Stored data entries

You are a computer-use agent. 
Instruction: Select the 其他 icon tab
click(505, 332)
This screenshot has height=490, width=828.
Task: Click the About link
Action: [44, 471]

Task – Make an exact transcription of the entries above.

Answer for this exercise –
You are a computer-use agent. 
Instruction: Select the 其他 icon tab
click(505, 332)
This screenshot has height=490, width=828.
Task: Click the About link
Action: [44, 471]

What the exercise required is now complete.